A verbatim transcription of the listing below is required, without its pictures.

◆ ◆ ◆ ◆ ◆ ◆ ◆

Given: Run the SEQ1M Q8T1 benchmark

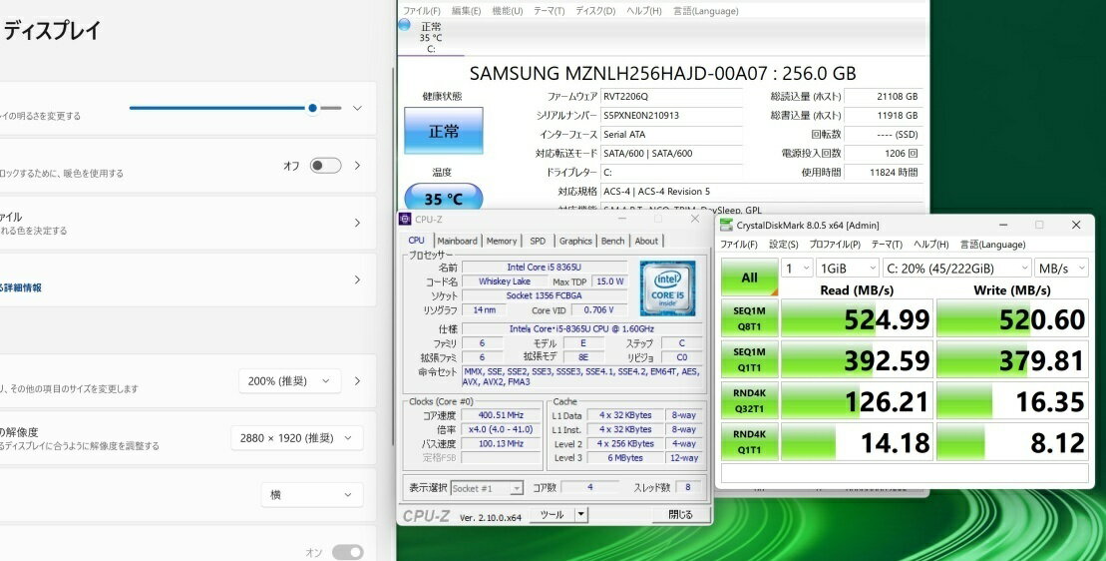Looking at the screenshot, I should click(x=748, y=319).
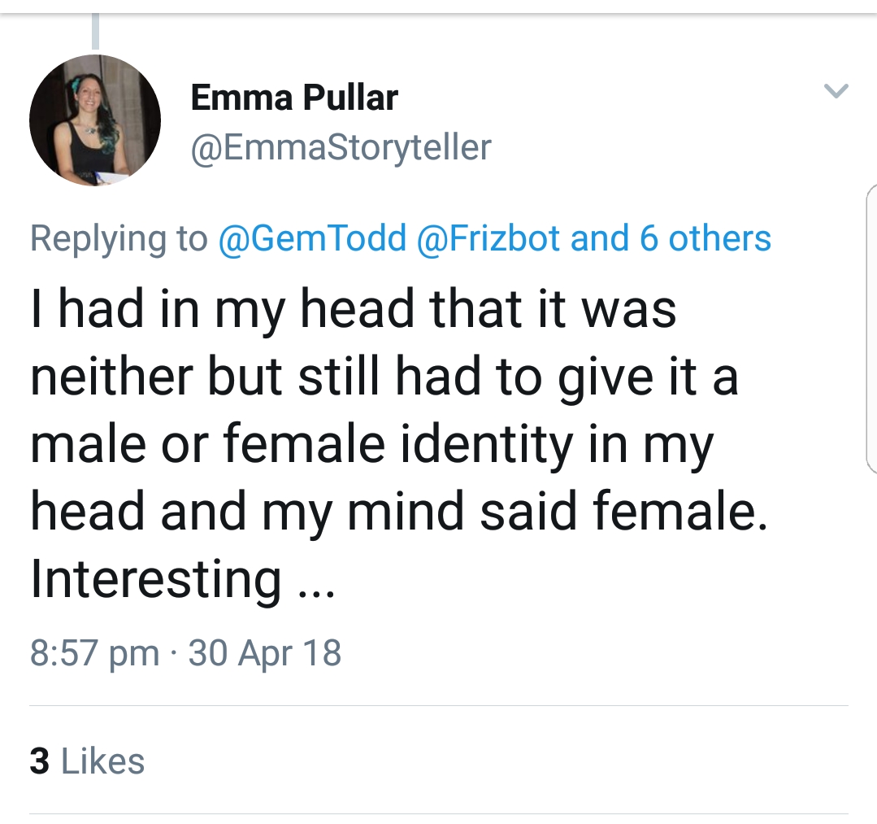
Task: Open the @EmmaStoryteller handle
Action: (341, 147)
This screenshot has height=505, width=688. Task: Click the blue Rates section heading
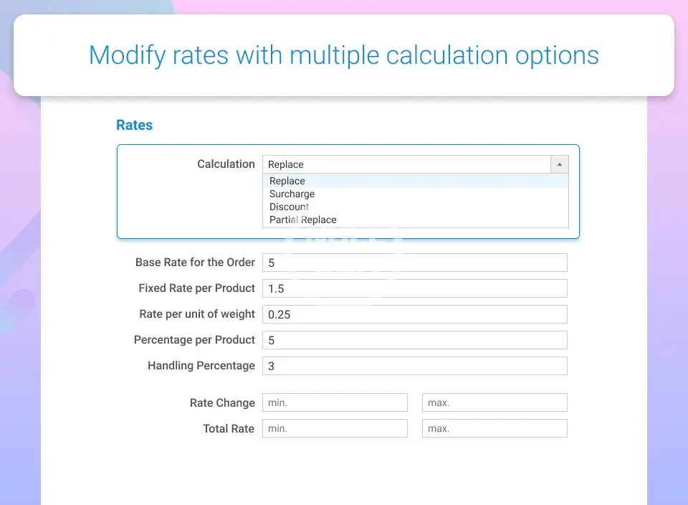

◆ ◆ ◆ ◆ ◆ ◆ ◆

▸ SOLUTION TO THIS EXERCISE
Given: Run the SEQ1M Q8T1 benchmark

Looking at the screenshot, I should click(x=748, y=319).
Task: Open the @EmmaStoryteller handle
Action: (341, 147)
This screenshot has height=505, width=688. Task: Click the blue Rates section heading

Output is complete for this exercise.